Description
@dancesWithCycles asked in the berlin-gtfs-rt-server
project (which transitively depends on gtfs-via-postgres
) how to programmatically import GTFS and switch some running service (e.g. an API) to the newly imported data.
I'll explain the experience I have made with different approaches here. Everyone is very welcome giving theirs and discussing the trade-offs!
why the import needs to be (more or less) atomic
From derhuerst/berlin-gtfs-rt-server#9 (comment):
An alternative approach would be a script that cleans up an existing database without dropping it so that the update happens on a clean database.

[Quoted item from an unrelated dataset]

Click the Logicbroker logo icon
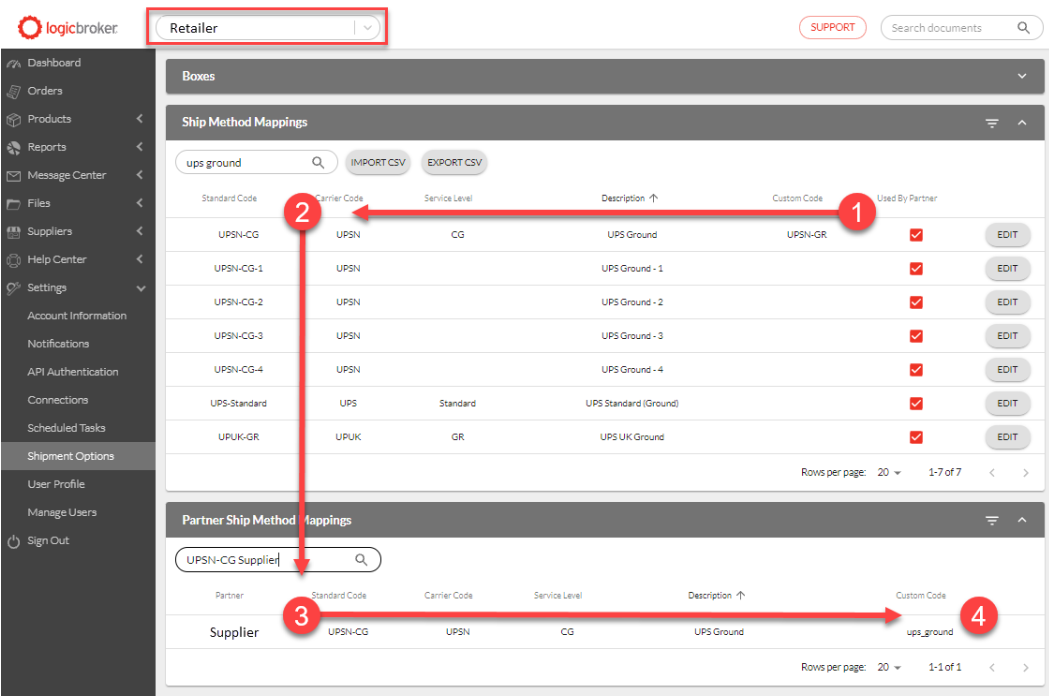 (30, 28)
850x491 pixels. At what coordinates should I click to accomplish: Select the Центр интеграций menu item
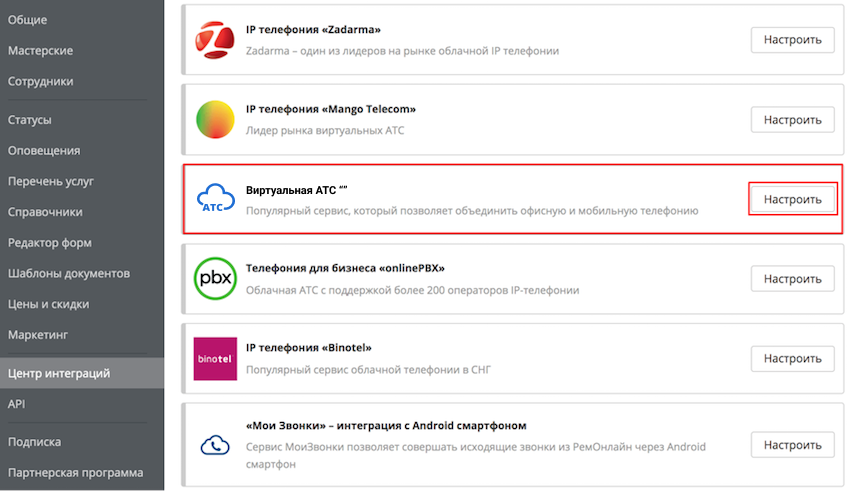click(59, 374)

With this design, if your script crashes after it has cleaned the DB, you'll leave your service in a non-functional state. Also, even if it runs through, you'll have an unpredictable period of downtime.
separate DBs
I am using a Managed Server where I do not want to drop and create a database every time I update the GTFS feed. I rather drop and create the respective schema.
At the end of the day I need to make sure to prepare a fresh environment for the GTFS feed import into PostgreSQL without dropping the database. How would you do it?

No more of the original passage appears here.